----- Material provided
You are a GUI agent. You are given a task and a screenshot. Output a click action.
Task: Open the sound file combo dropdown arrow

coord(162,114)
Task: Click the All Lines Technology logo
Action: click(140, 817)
----------
### [Challenge]
Print every one of the items above again, word for word.

### [Response for this exercise]
You are a GUI agent. You are given a task and a screenshot. Output a click action.
Task: Open the sound file combo dropdown arrow

coord(162,114)
Task: Click the All Lines Technology logo
Action: click(140, 817)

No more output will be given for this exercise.